INSTRUCTIONS FOR THE TASK -> The result should be the lines from the one holding "The height and" to the end of the records below, repeated exactly. No pictures.

——

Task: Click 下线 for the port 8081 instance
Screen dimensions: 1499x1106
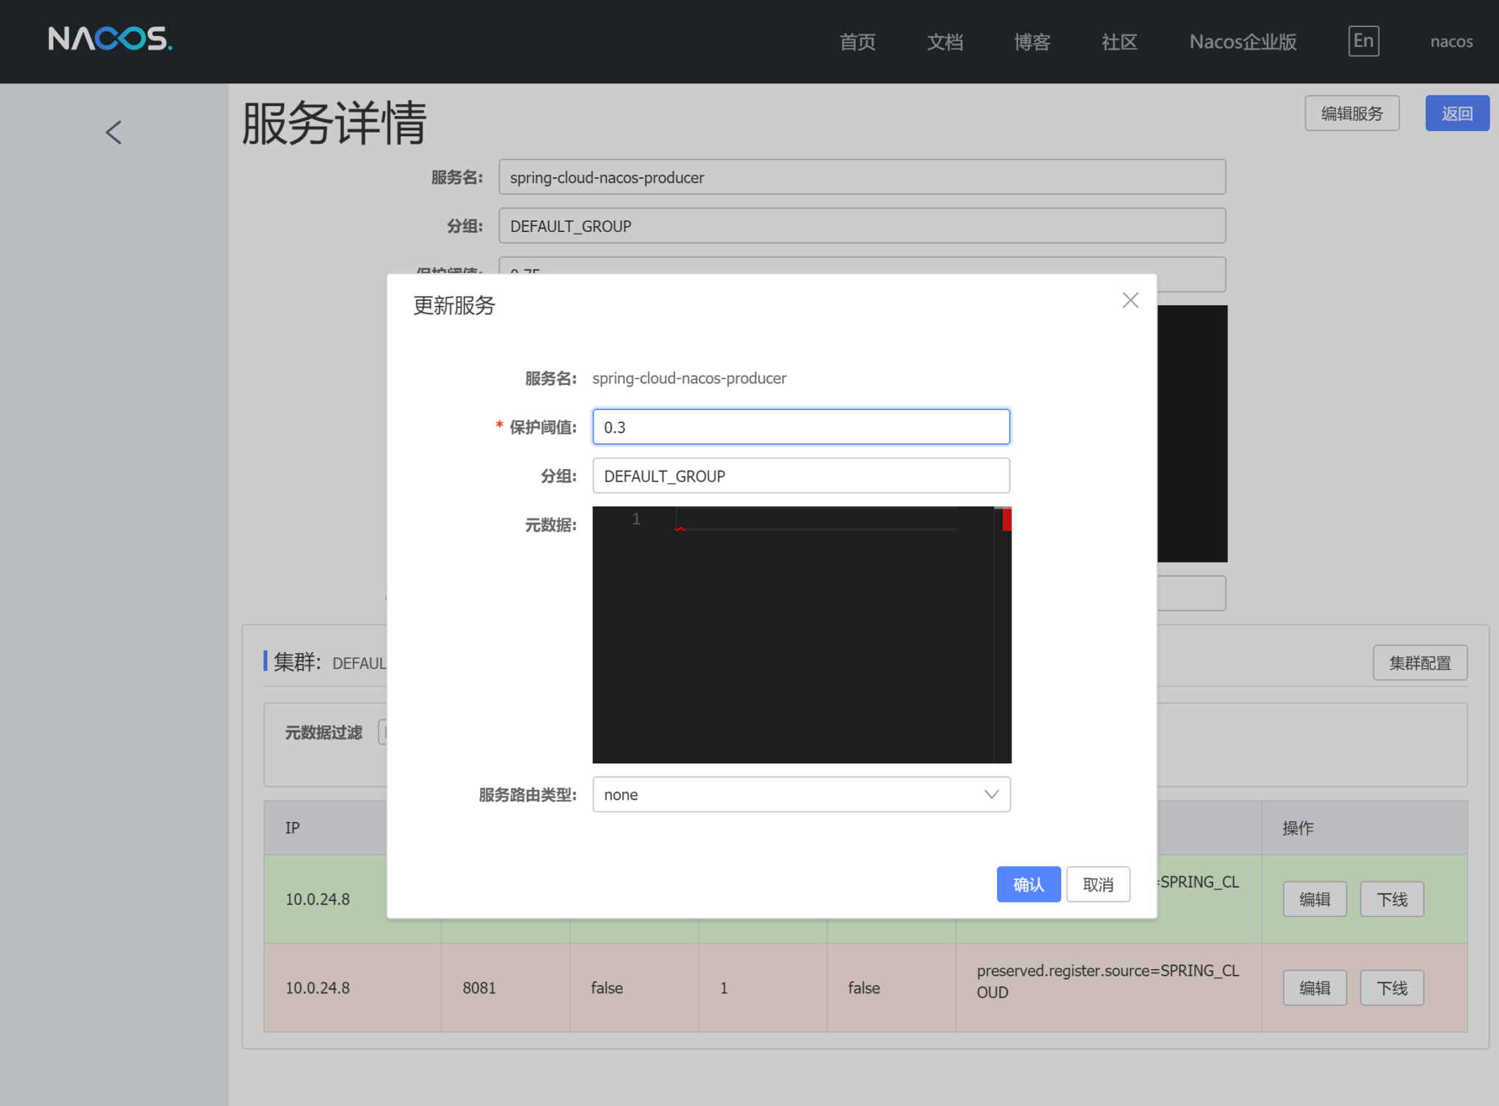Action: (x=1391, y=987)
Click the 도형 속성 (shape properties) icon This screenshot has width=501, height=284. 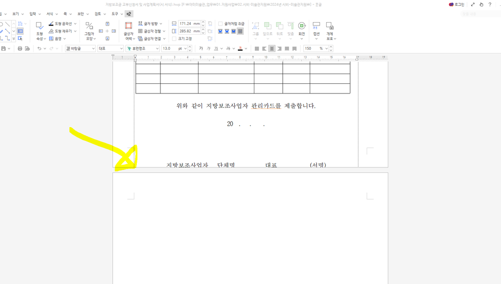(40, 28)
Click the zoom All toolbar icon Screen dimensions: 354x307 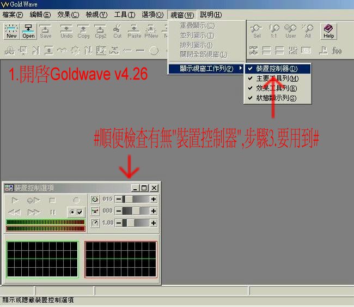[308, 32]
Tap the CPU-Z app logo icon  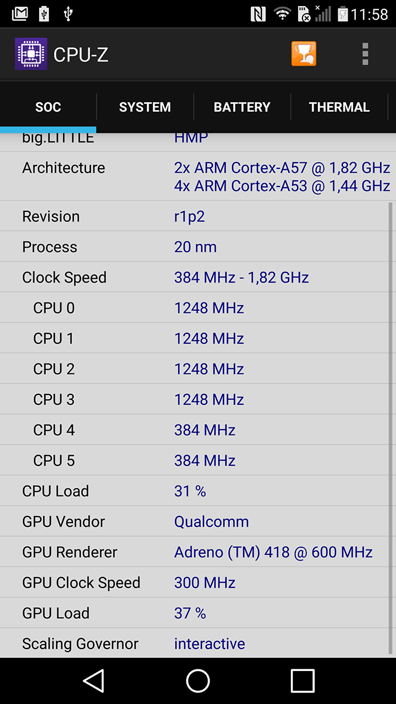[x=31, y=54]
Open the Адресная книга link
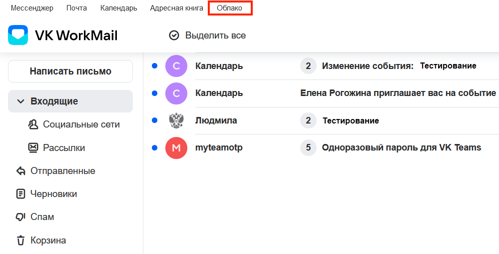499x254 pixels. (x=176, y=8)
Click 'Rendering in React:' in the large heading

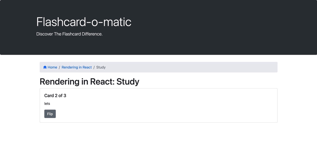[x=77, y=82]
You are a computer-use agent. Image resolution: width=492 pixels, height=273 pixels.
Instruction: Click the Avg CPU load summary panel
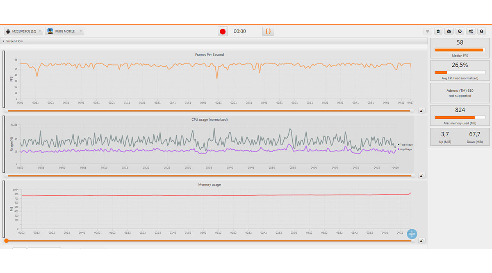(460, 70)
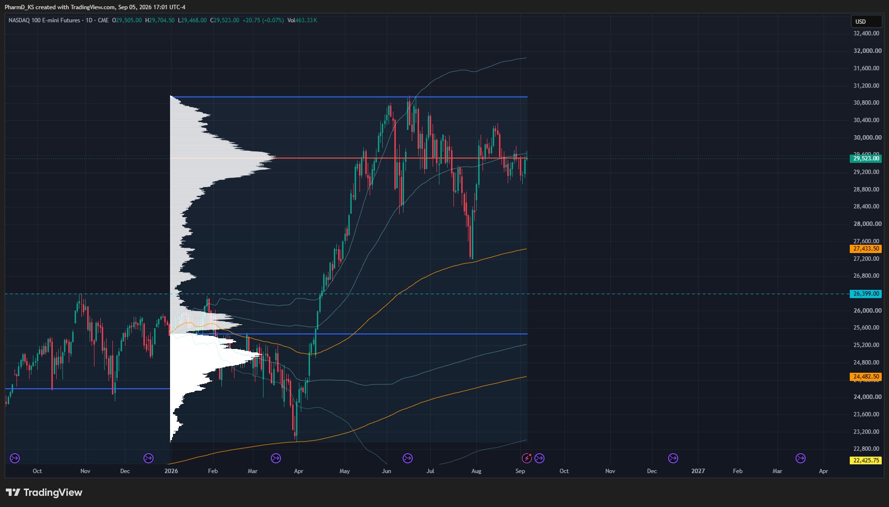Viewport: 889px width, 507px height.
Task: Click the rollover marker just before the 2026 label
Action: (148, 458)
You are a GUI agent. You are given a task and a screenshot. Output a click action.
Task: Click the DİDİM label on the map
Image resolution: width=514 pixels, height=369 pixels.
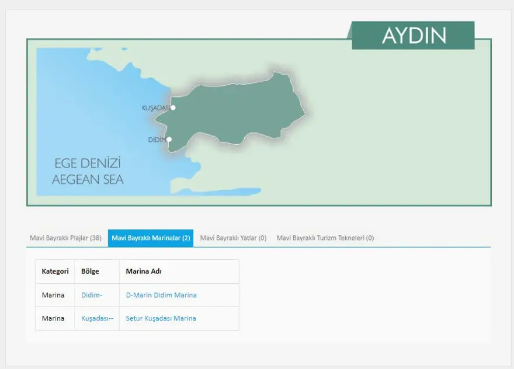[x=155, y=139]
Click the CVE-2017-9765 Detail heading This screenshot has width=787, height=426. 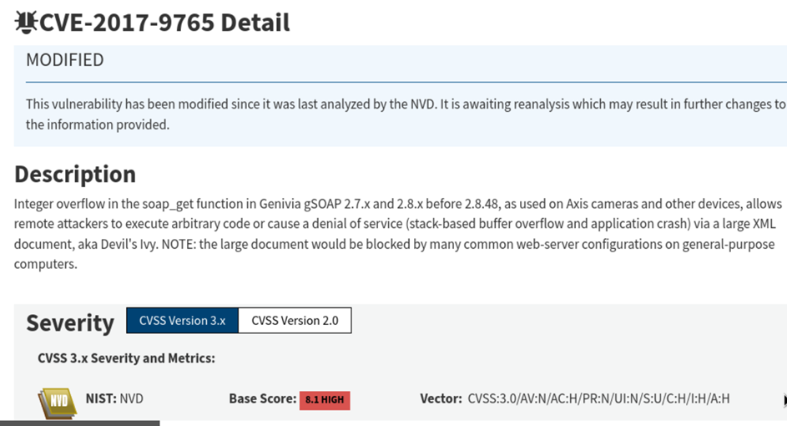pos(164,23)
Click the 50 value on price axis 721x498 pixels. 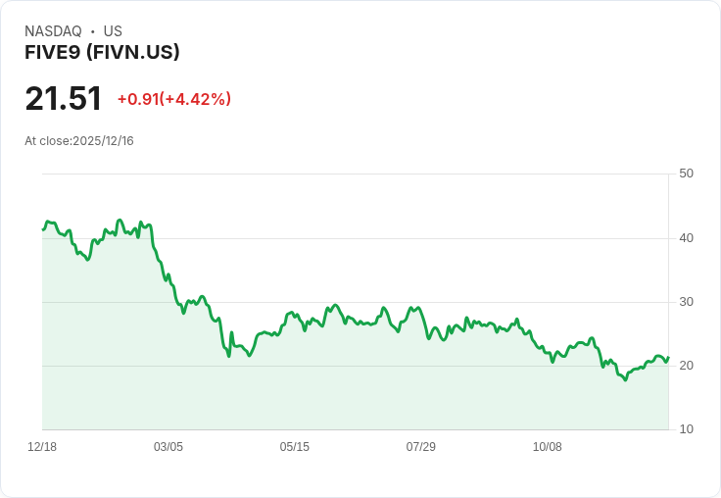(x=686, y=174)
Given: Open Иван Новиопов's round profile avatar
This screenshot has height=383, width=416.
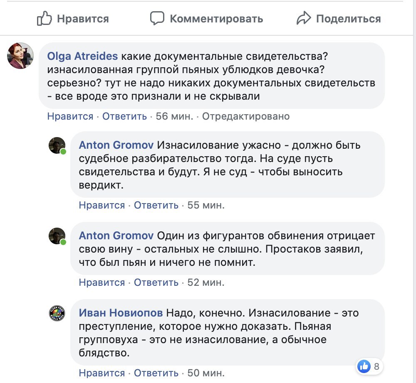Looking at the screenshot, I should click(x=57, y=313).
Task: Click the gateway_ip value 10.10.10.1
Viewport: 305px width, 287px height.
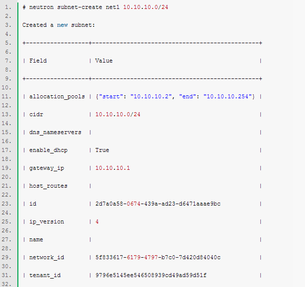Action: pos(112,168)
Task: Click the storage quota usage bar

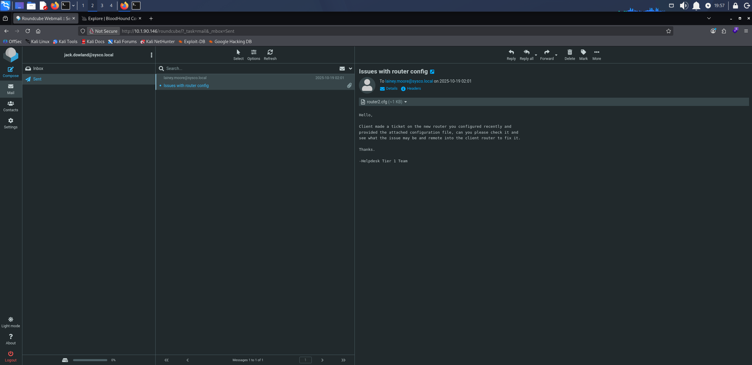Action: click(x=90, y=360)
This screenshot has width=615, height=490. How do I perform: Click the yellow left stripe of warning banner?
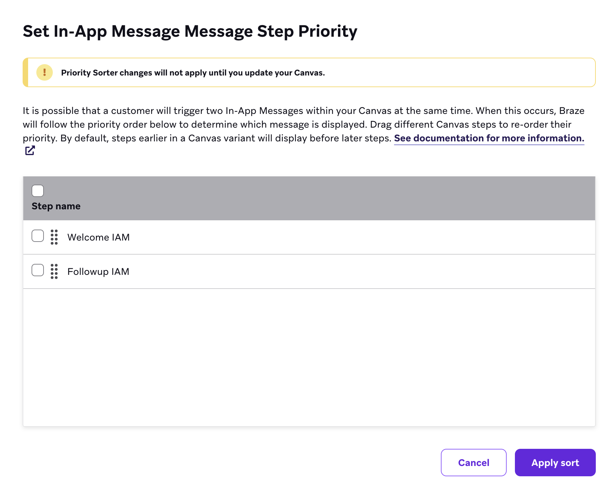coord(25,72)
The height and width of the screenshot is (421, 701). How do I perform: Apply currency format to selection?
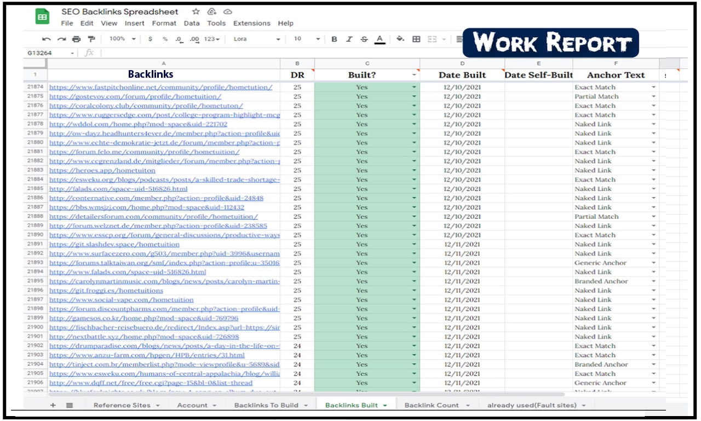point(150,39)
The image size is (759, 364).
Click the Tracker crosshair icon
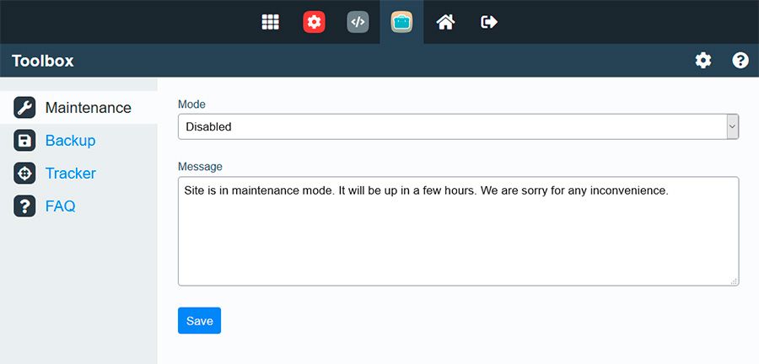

——

ANSWER SECTION ->
The height and width of the screenshot is (421, 701). How do I perform: Apply currency format to selection?
point(150,39)
The image size is (759, 364).
Click the Tracker crosshair icon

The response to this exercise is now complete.